**The task**.
Quote the car review passage below in full, word for word, before anything else.
-- Start Supplied passage --
Standard features are endless, to the point where the only available option is a metallic paint job. “Leather seats and a six-speaker Alpine sound system with anti-theft system,” Morrell recites. “All the other things wanted by Americans. Tilt steering wheel . . . cruise control . . . sunroof . . . climate control . . . power seats.”

In addition, there are two items of no great importance beyond the indulgence of Gallic nonsense.

The radio can be tuned into television bands and don’t knock that until you’ve heard “I Love Lucy” without pictures while inbound to the office on Interstate 10. There’s also a trunk-to-cabin porthole with a sleeve on the trunk side for carrying skis inside the vehicle. Non-skiers may use the pouch to carry up to three loaves of French bread.

Italian designer Pininfarina has created the fresh, unmistakable Mi16 look that borrows few styling cues and is the master at his subtle best. Rodin had the same knack for taking hard and angled things and giving them softness.
-- End Supplied passage --
-- Start Data shown --
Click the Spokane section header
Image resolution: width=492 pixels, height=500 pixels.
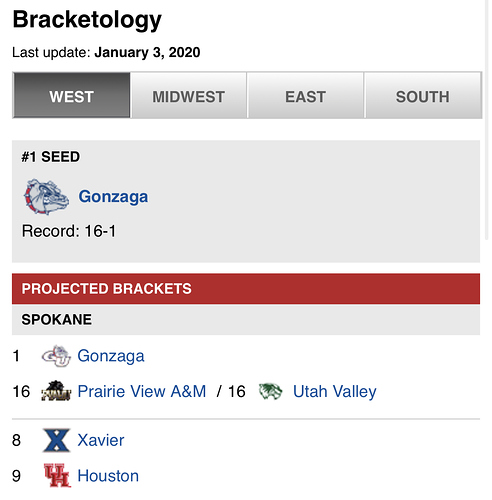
-- End Data shown --
-- Start Data shown --
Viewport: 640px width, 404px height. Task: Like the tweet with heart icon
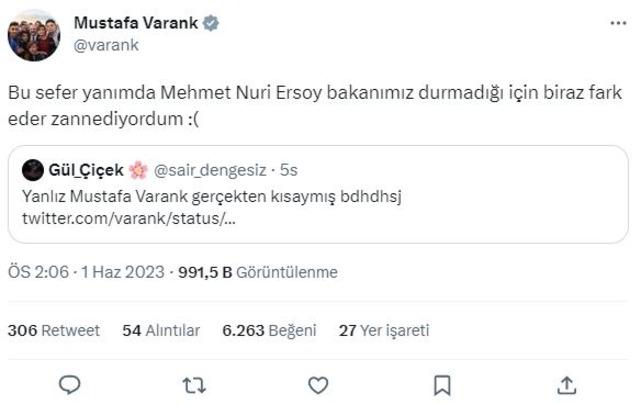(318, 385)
-- End Data shown --
**Task response**.
Standard features are endless, to the point where the only available option is a metallic paint job. “Leather seats and a six-speaker Alpine sound system with anti-theft system,” Morrell recites. “All the other things wanted by Americans. Tilt steering wheel . . . cruise control . . . sunroof . . . climate control . . . power seats.”

In addition, there are two items of no great importance beyond the indulgence of Gallic nonsense.

The radio can be tuned into television bands and don’t knock that until you’ve heard “I Love Lucy” without pictures while inbound to the office on Interstate 10. There’s also a trunk-to-cabin porthole with a sleeve on the trunk side for carrying skis inside the vehicle. Non-skiers may use the pouch to carry up to three loaves of French bread.

Italian designer Pininfarina has created the fresh, unmistakable Mi16 look that borrows few styling cues and is the master at his subtle best. Rodin had the same knack for taking hard and angled things and giving them softness.